Kaladin notaba la cabeza latirle.

—Mi madre se sorprendería si se enterara de lo rápido que me enseñaron los soldados a jugar. La primera noche en el ejército de Amaram, y ya me hicieron jugar por esferas.

—¿Kaladin?

—Lo siento —dijo él, moviendo la cabeza a un lado y a otro—. Lo que has dicho me recordó aquella noche. Hay un término en el juego, ¿sabes?: «Voy con el resto», dicen. Es cuando pones todo tu dinero a una apuesta.

—No comprendo.

—Estoy apostándolo todo a la larga —susurró Kaladin—. Si muero, saldrán, sacudirán la cabeza y se dirán que sabían que iba a pasar. Pero, si vivo, lo recordarán. Y eso les dará esperanza. Puede que lo consideren un milagro.

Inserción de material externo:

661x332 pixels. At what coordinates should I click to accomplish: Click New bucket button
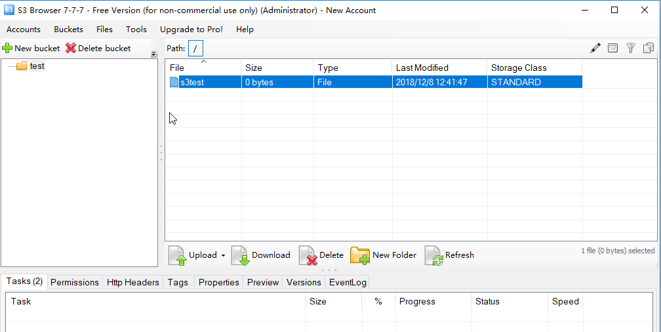31,48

Syl guardó silencio un momento.

—¿Quieres ser un milagro?

—No. Pero para ellos, lo seré.

Era una esperanza necia e inútil. El horizonte por el este, invertido en su visión, se hacía cada vez más oscuro. Desde esta perspectiva, la tormenta era como la sombra de una enorme bestia que acechara sobre el terreno. Sintió el preocupante mareo de quien ha sido golpeado en la cabeza con demasiada fuerza. Contusión. Así se llamaba. Tenía problemas para pensar, pero no quería quedarse inconsciente. Quería mirar a la tormenta de frente, aunque lo aterrorizara. Sintió el mismo pánico que había sentido al mirar aquel abismo negro, cuando había estado a punto de matarse. Era el temor de lo que no podía ver, de lo que no podía conocer.

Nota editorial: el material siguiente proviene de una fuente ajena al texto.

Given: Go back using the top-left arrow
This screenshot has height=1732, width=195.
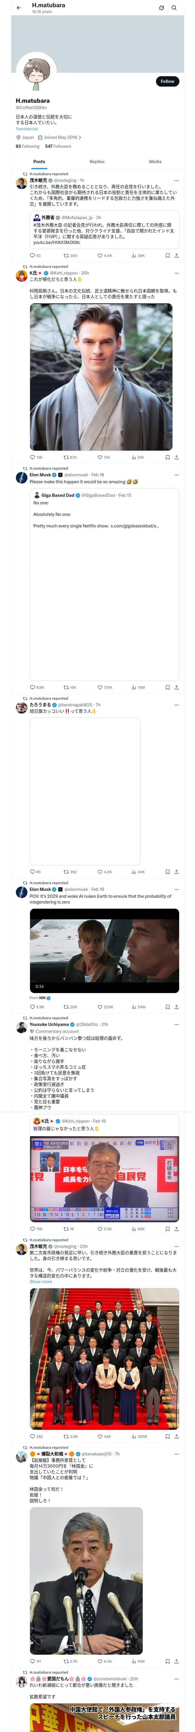Looking at the screenshot, I should point(19,8).
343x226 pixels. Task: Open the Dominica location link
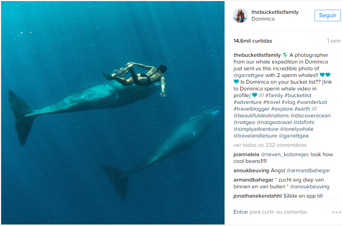pos(263,19)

La muralla se acercaba, la cortina visible de lluvia y el viento anunciaban la llegada de una alta tormenta. Era una enorme ola de agua, tierra y rocas, de docenas de metros de altura, con miles y miles de vientospren revoloteando ante ella.

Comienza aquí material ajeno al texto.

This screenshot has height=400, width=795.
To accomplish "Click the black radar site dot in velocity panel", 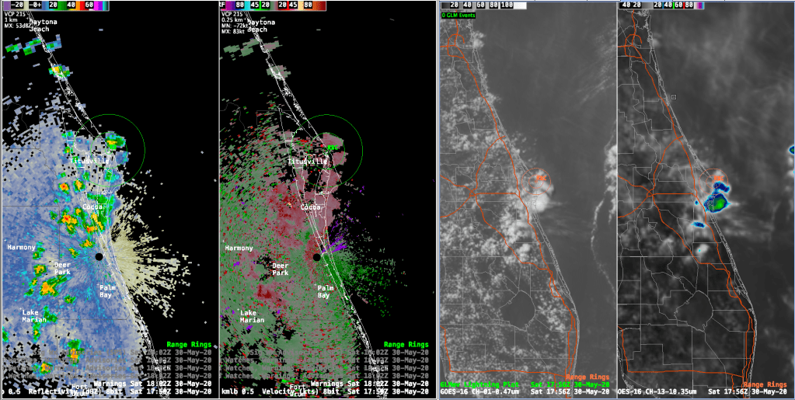I will pos(317,256).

En la batalla, Kaladin había podido abrirse paso hacia lugar seguro con la habilidad de su lanza. Cuando avanzó hacia el borde del abismo, había una línea de retirada. Esta vez no había nada. No había ningún modo de combatir o de evitar a aquella bestia negra, aquella sombra que abarcaba todo el horizonte, hundiendo el mundo en una noche a destiempo. El borde oriental del cráter que cobijaba el campamento había sido arrasado, y el barracón del Puente Cuatro era el primero. No había nada entre las Llanuras y él. Nada entre la tormenta y él.

Al mirar aquella furiosa y retorcida ola de agua y escombros empujados por el viento, Kaladin sintió como si el fin del mundo estuviera por caerle encima.

Inspiró profundamente, el dolor de sus costillas olvidado, mientras la muralla de la tormenta cruzaba el patio en un instante y lo golpeaba.